§ What to produce
Reduce the material below to its lines containing "agent".

§ Study material
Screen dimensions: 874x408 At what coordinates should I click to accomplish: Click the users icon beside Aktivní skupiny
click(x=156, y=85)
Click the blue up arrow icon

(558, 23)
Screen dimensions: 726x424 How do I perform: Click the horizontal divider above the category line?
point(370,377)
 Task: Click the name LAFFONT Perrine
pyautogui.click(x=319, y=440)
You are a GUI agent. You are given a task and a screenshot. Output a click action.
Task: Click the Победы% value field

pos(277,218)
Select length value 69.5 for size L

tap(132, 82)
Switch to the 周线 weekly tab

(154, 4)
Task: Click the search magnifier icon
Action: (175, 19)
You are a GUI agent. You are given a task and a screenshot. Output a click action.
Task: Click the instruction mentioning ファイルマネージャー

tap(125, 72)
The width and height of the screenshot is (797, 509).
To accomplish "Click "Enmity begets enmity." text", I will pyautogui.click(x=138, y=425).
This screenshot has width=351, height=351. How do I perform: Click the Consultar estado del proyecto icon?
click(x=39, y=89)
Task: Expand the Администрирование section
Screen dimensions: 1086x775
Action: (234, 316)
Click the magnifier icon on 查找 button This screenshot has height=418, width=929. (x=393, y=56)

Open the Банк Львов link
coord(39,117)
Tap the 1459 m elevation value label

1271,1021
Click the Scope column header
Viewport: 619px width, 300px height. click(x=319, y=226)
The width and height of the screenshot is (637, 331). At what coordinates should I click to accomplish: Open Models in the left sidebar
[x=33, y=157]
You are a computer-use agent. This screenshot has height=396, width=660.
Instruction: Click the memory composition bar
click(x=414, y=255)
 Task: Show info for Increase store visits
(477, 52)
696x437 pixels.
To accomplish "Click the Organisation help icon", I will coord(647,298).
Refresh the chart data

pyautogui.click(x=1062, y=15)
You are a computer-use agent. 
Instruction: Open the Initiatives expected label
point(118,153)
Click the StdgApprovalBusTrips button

§ Solution
You are a GUI agent. You are given a task and a screenshot. Output a click action.
You are a GUI agent. You are given a task and a screenshot. Output a click action.
You are a computer-use agent. This screenshot has height=396, width=660.
You are a computer-use agent. 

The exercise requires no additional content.